New opportunities bring new challenges
Another question we are often asked is one that applies not just to post-processing solutions, but to any type of ‘add on’ system, and that is, ‘will it work with my existing systems?’ As the AM ecosystem continues to expand and become more sophisticated, I believe this question will become increasingly pertinent. In some respects, companies who are only now starting to move into AM have the advantage here, as they can implement a fully-integrated AM workflow – one that encompasses post-processing – from the outset. For companies who already have established AM processes, it is more of a challenge. The last thing they want to do is have to stop production and redesign systems from scratch.
The onus is therefore on solution providers to create systems that are, in effect, ‘open’. Or, in other words, they can be seamlessly integrated with any system currently in use. As I previously mentioned, most AM production environments have grown organically over time to meet specific needs or challenges. As a result, the landscape is extremely fragmented – nothing is standardised and there are a lot of proprietary systems in place. To enable a swift and smooth transition to full automation, it is imperative that any post-processing solution is able to ‘plug in’ to whatever systems are in use. This means it should be compatible with all existing MES or ERP software and can also be easily integrated with external systems such as cleaning and part quality enhancing post-processing hardware.
The AM ecosystem as a whole is at an exciting and pivotal point in the technology’s evolution. In order to unlock its full potential, it is crucial that companies stop thinking about post-processing in isolation – if they are even thinking about it at all – and consider how it can be implemented into a seamless end-to-end AM workflow. It is only by doing so that AM will be able to deliver on its promises off the last decade and ascend to its rightful place as a fully-digital, fully-connected part of the factory of the future.
Putting Words into action
The first step to automating AM post-processing is to be able to identify each and every part as it leaves the 3D printer. As a result, machines are coming to market that are capable of identifying 3D printed parts in a split second. For example, AM-Flow’s AM-VISION identification module is fitted with ten cameras that take multiple images of a printed part as it passes through the unit, which are then cross-referenced with meta-data from its STL file. From this information, the machine can identify parts in as little as 0.2 seconds, regardless of how many parts are being printed or how they are positioned on the conveyor belt. What’s more, by harnessing the power of machine learning, the identification process can be fine-tuned over time, so that it continually becomes more accurate and reliable.

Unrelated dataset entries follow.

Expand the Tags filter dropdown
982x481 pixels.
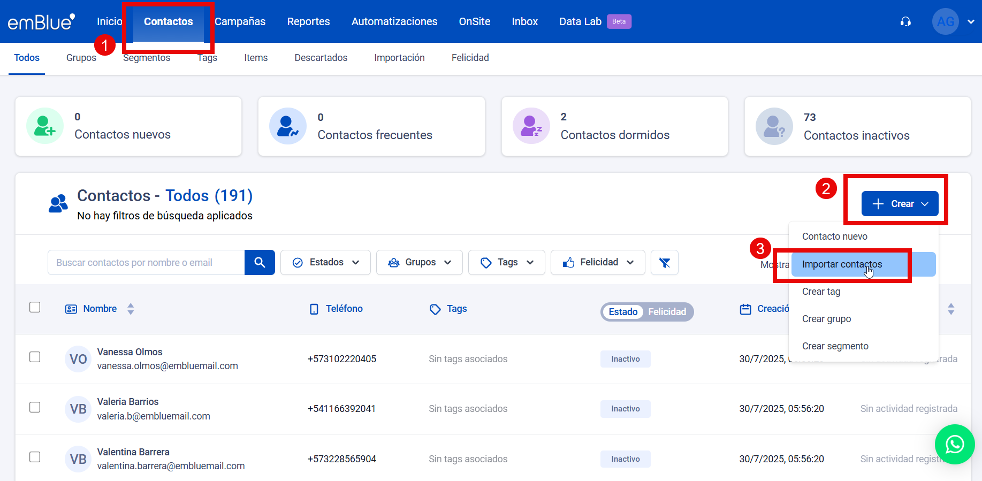pos(506,262)
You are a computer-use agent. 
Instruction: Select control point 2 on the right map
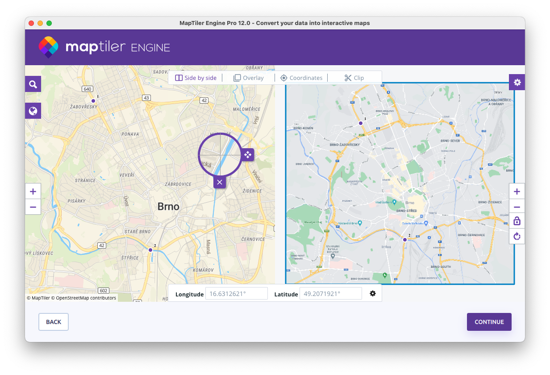[x=405, y=240]
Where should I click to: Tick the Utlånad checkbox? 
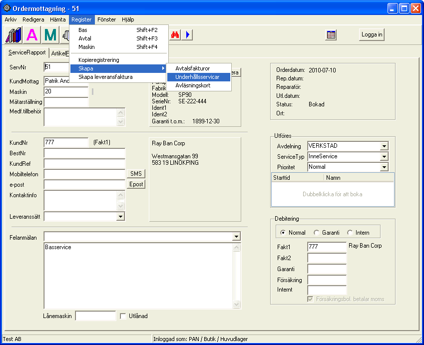[x=123, y=316]
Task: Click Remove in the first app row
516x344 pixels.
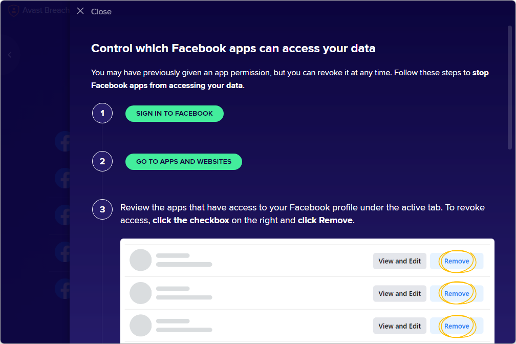Action: click(x=457, y=261)
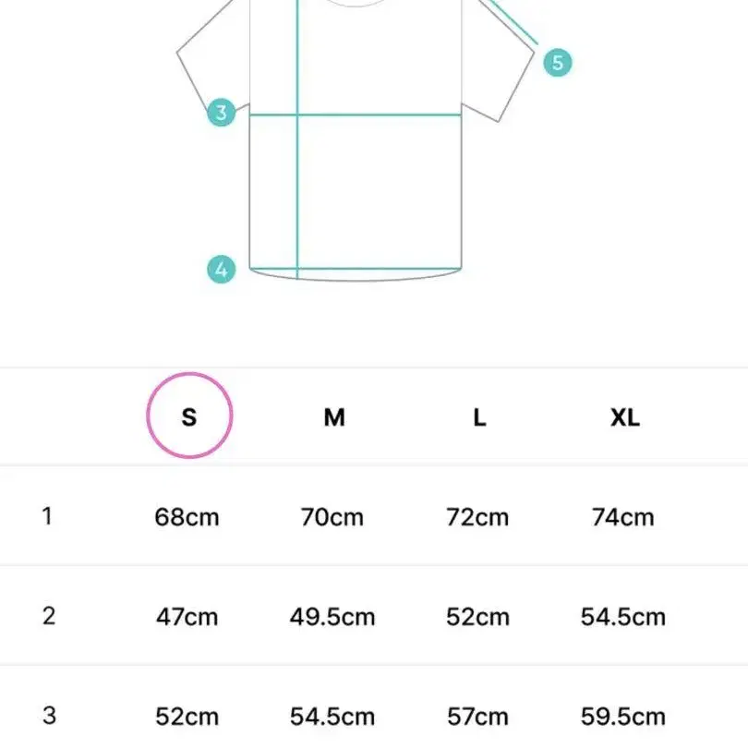Select size XL column header

[x=625, y=417]

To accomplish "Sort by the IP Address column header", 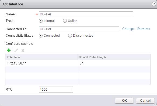I will click(41, 57).
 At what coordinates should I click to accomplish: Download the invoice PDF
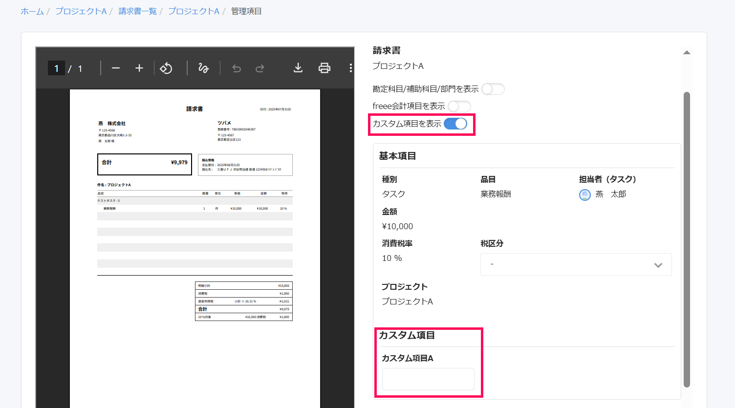click(x=298, y=68)
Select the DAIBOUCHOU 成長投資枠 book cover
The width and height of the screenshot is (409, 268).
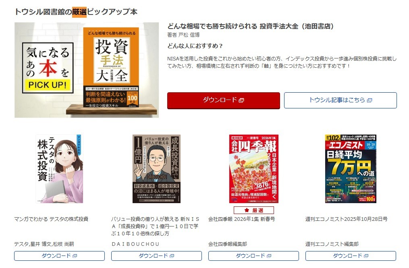(156, 169)
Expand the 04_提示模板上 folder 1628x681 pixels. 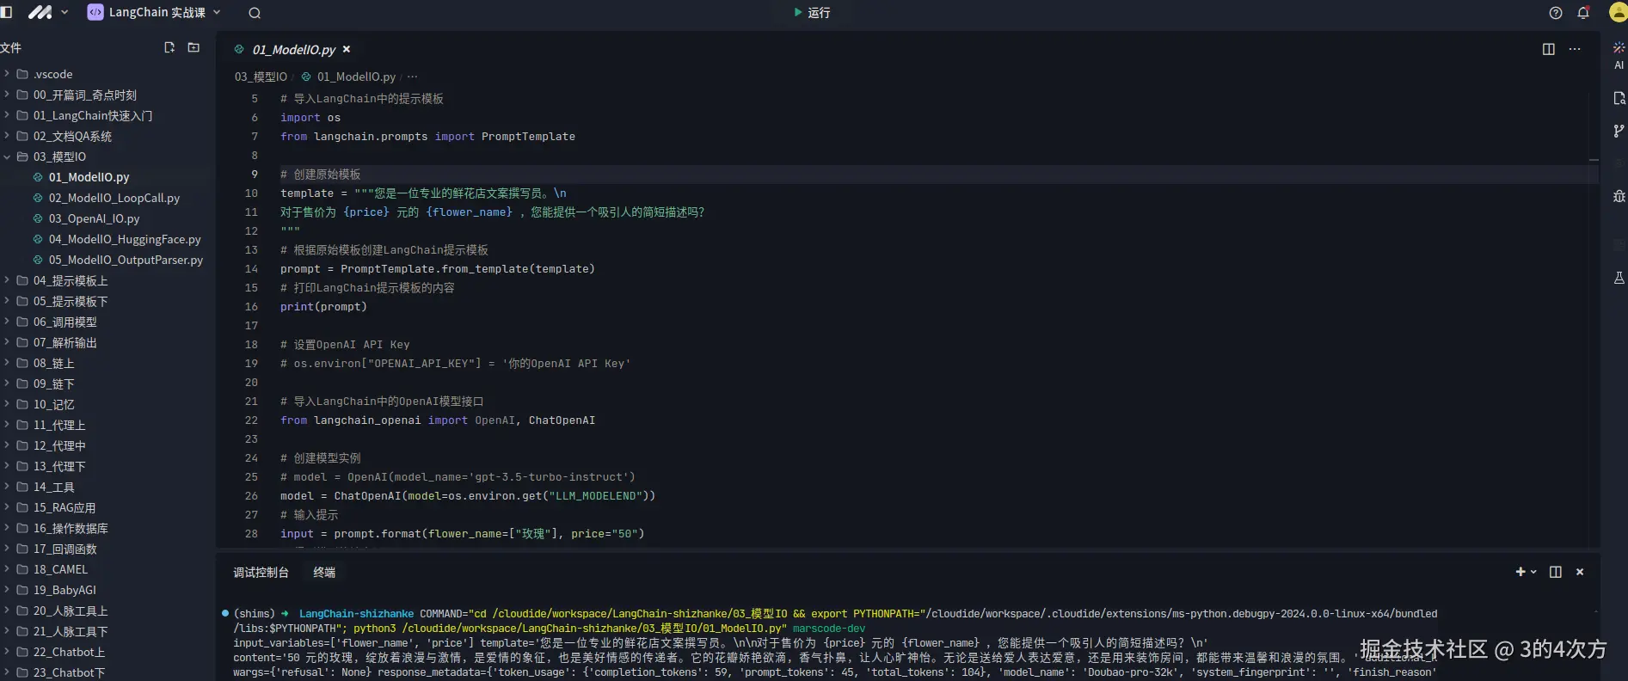tap(71, 281)
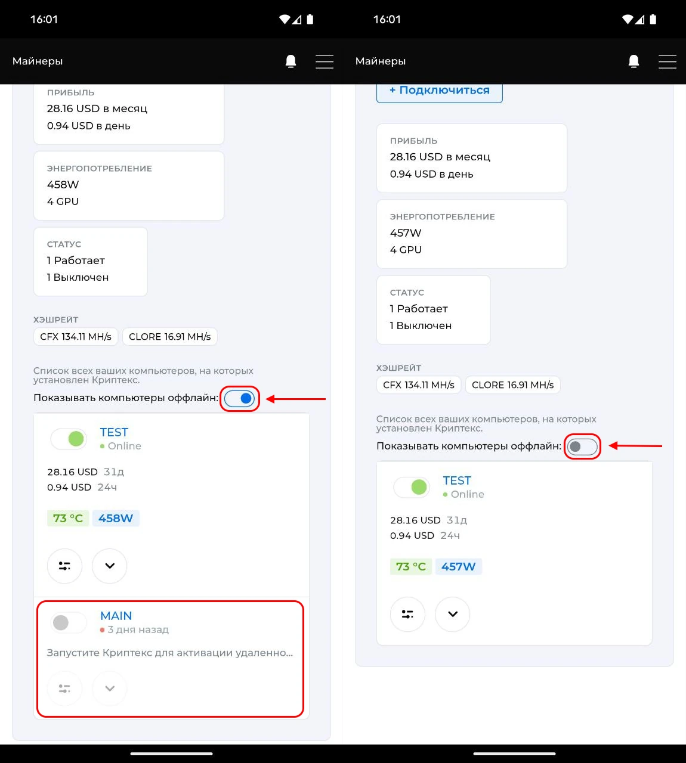This screenshot has width=686, height=763.
Task: Turn off the blue show-offline-computers switch
Action: 240,398
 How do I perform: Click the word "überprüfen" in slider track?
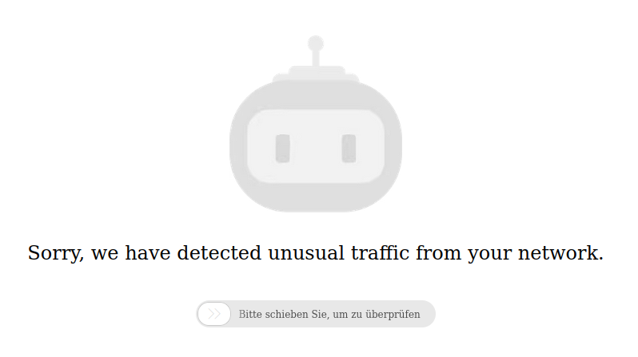tap(393, 315)
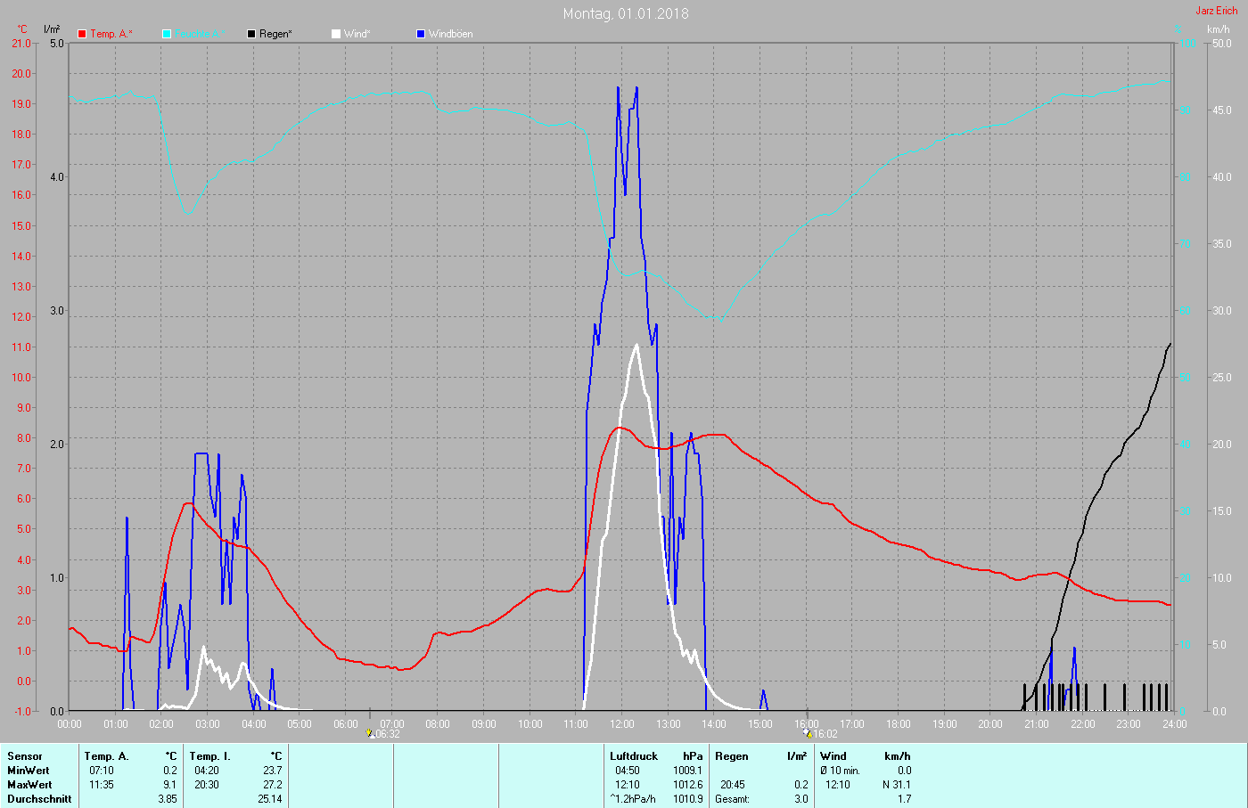The width and height of the screenshot is (1248, 808).
Task: Click the cyan Feuchte A. legend square
Action: tap(167, 34)
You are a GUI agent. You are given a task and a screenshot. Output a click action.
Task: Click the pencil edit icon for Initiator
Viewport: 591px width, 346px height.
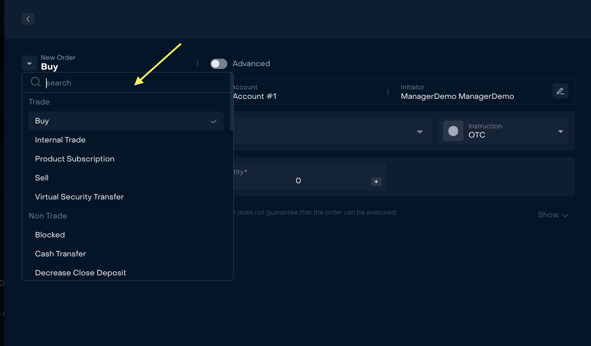(x=560, y=91)
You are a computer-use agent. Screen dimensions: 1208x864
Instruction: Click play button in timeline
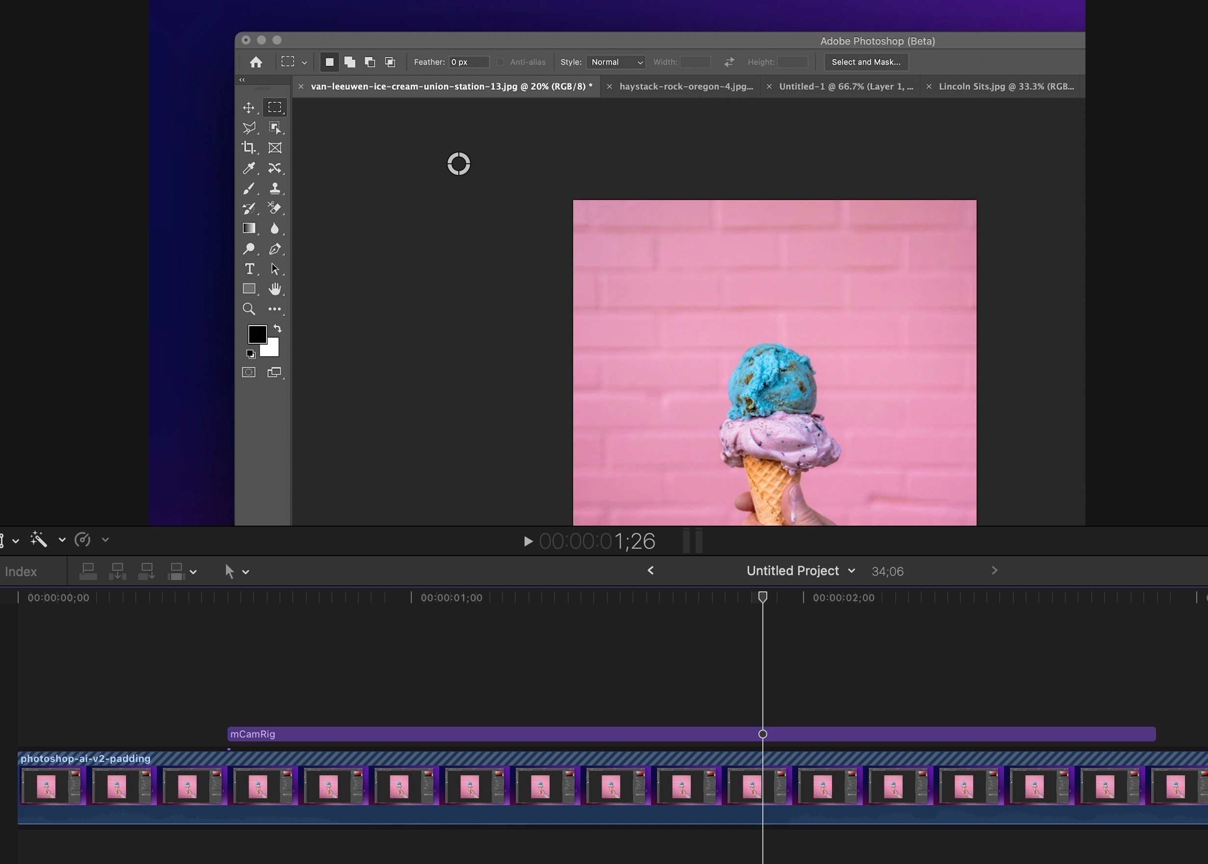528,542
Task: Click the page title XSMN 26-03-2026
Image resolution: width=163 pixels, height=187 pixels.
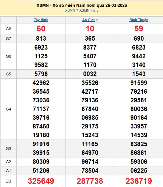Action: pos(81,5)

The ability to identify 3D printed parts makes full track and trace capability a reality, which is another important milestone that must be achieved to bring the efficiency of AM into line with traditional manufacturing processes. Of course, once you can automatically identify a 3D printed part, you can also sort it, pick it, transport it and bag it. As a result, we are also seeing the arrival of modules to automate each of these individual processes as well, as part of a seamless, end-to-end digitalised workflow.